--- WHAT THE TASK ASKS ---
Please rewrite the stretch of the records from the line containing "1024x554 pixels. Task: Click" through the line containing "Action: (133, 216)", replacing "Import button" with "Export button" and keeping everything else as it is.

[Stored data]
■ ■ ■ ■ ■ ■ ■
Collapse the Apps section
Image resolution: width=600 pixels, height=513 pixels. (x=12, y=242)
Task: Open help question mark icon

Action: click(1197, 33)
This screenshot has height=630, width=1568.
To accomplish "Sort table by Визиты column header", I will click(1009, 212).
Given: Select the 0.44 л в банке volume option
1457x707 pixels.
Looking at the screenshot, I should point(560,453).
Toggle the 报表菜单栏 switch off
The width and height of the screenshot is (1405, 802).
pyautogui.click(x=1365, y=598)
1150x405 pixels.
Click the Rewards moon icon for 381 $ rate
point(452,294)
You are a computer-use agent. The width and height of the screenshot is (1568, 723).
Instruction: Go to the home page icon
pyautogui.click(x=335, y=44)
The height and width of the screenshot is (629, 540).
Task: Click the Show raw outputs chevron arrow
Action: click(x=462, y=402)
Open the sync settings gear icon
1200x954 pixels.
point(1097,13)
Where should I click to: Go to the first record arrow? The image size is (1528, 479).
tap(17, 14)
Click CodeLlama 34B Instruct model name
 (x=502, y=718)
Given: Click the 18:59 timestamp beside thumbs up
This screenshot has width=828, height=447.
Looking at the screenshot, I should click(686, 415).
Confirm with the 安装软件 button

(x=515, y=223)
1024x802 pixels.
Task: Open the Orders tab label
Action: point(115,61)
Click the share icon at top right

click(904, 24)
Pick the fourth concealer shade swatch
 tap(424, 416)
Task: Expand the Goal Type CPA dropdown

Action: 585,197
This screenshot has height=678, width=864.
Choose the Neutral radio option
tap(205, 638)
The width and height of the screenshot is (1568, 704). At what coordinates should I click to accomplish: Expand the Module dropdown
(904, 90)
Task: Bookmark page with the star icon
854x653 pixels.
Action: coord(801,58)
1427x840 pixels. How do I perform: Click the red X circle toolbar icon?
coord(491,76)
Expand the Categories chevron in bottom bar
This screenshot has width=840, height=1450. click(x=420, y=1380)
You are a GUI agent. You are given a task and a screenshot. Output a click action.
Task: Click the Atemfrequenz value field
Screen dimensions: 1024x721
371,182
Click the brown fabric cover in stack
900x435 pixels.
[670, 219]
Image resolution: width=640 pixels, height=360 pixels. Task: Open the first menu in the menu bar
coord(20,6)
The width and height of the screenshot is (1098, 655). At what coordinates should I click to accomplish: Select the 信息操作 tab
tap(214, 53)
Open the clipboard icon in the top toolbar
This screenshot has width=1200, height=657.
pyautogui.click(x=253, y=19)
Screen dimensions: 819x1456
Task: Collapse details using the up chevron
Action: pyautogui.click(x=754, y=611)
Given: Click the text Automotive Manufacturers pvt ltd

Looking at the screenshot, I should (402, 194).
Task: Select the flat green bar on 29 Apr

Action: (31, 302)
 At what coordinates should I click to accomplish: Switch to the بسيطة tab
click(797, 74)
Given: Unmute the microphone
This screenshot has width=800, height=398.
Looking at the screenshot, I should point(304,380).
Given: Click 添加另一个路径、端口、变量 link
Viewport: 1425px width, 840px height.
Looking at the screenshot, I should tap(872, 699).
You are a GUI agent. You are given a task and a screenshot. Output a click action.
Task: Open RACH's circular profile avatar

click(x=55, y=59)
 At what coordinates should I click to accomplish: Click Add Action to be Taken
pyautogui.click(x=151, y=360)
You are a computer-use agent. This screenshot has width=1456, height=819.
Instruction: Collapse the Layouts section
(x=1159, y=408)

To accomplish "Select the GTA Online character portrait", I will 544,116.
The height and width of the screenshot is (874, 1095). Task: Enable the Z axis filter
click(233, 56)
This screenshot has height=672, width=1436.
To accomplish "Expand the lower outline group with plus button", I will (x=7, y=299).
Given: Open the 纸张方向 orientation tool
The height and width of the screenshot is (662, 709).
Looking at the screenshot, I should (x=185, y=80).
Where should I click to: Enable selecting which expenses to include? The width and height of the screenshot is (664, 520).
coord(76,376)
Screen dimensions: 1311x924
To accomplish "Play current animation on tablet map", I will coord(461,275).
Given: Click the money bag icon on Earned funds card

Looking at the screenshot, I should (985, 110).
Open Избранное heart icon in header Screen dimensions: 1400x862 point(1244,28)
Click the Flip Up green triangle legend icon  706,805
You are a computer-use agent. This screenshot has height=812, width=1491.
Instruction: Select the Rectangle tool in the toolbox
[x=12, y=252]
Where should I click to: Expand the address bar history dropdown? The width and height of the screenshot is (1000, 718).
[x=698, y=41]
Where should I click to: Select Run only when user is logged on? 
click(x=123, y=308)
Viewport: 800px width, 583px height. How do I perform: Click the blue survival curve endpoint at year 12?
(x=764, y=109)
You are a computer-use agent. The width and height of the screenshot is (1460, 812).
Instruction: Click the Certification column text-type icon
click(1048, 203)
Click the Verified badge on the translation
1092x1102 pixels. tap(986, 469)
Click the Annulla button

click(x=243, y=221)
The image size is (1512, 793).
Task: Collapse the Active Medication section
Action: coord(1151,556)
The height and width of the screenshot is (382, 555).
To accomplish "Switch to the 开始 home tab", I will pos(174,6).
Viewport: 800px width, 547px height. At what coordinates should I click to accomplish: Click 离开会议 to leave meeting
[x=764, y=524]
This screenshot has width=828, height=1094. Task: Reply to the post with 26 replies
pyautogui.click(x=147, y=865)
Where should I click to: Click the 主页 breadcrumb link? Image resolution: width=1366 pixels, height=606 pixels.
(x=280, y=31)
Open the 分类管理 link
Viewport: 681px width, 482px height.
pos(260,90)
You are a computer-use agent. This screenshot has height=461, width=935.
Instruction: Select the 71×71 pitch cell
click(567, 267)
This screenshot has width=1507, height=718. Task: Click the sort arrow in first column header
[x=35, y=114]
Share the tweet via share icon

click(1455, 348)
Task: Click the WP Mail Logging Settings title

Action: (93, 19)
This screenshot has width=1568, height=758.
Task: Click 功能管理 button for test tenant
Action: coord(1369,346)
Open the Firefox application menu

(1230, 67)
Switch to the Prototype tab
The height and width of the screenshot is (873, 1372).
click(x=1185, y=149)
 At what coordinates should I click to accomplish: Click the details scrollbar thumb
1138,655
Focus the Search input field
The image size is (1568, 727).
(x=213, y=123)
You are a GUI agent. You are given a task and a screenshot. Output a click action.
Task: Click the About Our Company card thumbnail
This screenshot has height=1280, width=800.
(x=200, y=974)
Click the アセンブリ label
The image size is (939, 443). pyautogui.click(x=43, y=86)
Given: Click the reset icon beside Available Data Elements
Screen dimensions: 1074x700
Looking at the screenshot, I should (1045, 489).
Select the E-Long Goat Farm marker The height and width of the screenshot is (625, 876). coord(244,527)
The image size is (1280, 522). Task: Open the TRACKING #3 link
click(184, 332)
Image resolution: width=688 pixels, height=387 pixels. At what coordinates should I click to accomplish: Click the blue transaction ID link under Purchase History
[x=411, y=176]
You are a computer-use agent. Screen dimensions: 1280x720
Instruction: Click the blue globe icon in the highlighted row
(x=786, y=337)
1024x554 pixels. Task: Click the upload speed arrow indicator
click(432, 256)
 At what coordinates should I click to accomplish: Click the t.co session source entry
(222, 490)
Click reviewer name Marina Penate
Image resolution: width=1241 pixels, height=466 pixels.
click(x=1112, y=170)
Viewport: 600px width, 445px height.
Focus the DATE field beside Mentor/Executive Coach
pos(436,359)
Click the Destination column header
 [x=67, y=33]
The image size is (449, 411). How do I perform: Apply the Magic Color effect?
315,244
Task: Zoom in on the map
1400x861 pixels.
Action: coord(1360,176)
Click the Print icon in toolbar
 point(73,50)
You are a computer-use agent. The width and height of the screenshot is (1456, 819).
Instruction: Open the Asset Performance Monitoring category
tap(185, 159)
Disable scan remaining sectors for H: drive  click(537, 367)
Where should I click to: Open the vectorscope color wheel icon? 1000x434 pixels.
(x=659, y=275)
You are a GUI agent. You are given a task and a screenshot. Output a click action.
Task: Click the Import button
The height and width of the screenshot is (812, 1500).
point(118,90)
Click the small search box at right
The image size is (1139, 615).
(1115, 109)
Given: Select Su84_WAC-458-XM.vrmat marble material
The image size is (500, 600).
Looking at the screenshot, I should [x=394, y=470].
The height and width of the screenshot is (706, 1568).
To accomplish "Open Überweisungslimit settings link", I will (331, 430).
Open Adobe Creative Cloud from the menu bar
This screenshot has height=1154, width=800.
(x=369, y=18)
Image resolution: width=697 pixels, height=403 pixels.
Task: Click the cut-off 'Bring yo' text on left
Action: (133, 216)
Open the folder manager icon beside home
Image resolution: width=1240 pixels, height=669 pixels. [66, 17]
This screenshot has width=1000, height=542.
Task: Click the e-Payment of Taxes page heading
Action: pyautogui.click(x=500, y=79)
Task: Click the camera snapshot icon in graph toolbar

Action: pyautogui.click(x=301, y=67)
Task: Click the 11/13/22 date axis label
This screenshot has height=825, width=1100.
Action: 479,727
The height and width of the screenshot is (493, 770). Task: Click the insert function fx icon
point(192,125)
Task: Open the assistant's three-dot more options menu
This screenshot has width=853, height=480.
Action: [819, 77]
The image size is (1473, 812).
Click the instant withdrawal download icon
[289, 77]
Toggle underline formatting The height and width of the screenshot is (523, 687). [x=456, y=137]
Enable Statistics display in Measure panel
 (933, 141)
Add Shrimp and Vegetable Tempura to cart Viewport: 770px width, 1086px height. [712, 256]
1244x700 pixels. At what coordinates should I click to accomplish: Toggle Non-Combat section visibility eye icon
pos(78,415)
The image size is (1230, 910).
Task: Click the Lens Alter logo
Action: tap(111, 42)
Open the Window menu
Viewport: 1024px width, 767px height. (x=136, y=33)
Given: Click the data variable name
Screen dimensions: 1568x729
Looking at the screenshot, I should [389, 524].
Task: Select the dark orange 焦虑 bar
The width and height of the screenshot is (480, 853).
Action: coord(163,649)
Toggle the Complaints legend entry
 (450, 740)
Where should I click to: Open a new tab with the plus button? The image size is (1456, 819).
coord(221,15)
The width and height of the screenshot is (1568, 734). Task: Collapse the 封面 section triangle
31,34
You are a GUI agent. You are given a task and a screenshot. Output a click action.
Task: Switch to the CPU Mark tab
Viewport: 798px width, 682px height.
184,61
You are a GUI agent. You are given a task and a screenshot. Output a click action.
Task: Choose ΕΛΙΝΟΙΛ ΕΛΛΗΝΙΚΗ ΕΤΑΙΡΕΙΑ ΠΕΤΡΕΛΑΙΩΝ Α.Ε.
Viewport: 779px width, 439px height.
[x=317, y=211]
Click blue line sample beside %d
■ ■ ■ ■ ■ ■ ■
--- ANSWER FOR THIS EXERCISE ---
1024x554 pixels. Task: Click the upload speed arrow indicator
click(432, 256)
 At what coordinates should I click to accomplish: Click the t.co session source entry
(222, 490)
Click reviewer name Marina Penate
Image resolution: width=1241 pixels, height=466 pixels.
click(x=1112, y=170)
Viewport: 600px width, 445px height.
Focus the DATE field beside Mentor/Executive Coach
pos(436,359)
Click the Destination column header
 [x=67, y=33]
The image size is (449, 411). How do I perform: Apply the Magic Color effect?
315,244
Task: Zoom in on the map
1400x861 pixels.
Action: coord(1360,176)
Click the Print icon in toolbar
 point(73,50)
You are a computer-use agent. The width and height of the screenshot is (1456, 819).
Instruction: Open the Asset Performance Monitoring category
tap(185, 159)
Disable scan remaining sectors for H: drive  click(537, 367)
Where should I click to: Open the vectorscope color wheel icon? 1000x434 pixels.
(x=659, y=275)
You are a GUI agent. You are given a task and a screenshot. Output a click action.
Task: Click the Export button
The height and width of the screenshot is (812, 1500).
point(118,90)
Click the small search box at right
The image size is (1139, 615).
(1115, 109)
Given: Select Su84_WAC-458-XM.vrmat marble material
The image size is (500, 600).
Looking at the screenshot, I should [x=394, y=470].
The height and width of the screenshot is (706, 1568).
To accomplish "Open Überweisungslimit settings link", I will (331, 430).
Open Adobe Creative Cloud from the menu bar
This screenshot has height=1154, width=800.
(x=369, y=18)
Image resolution: width=697 pixels, height=403 pixels.
Task: Click the cut-off 'Bring yo' text on left
Action: (133, 216)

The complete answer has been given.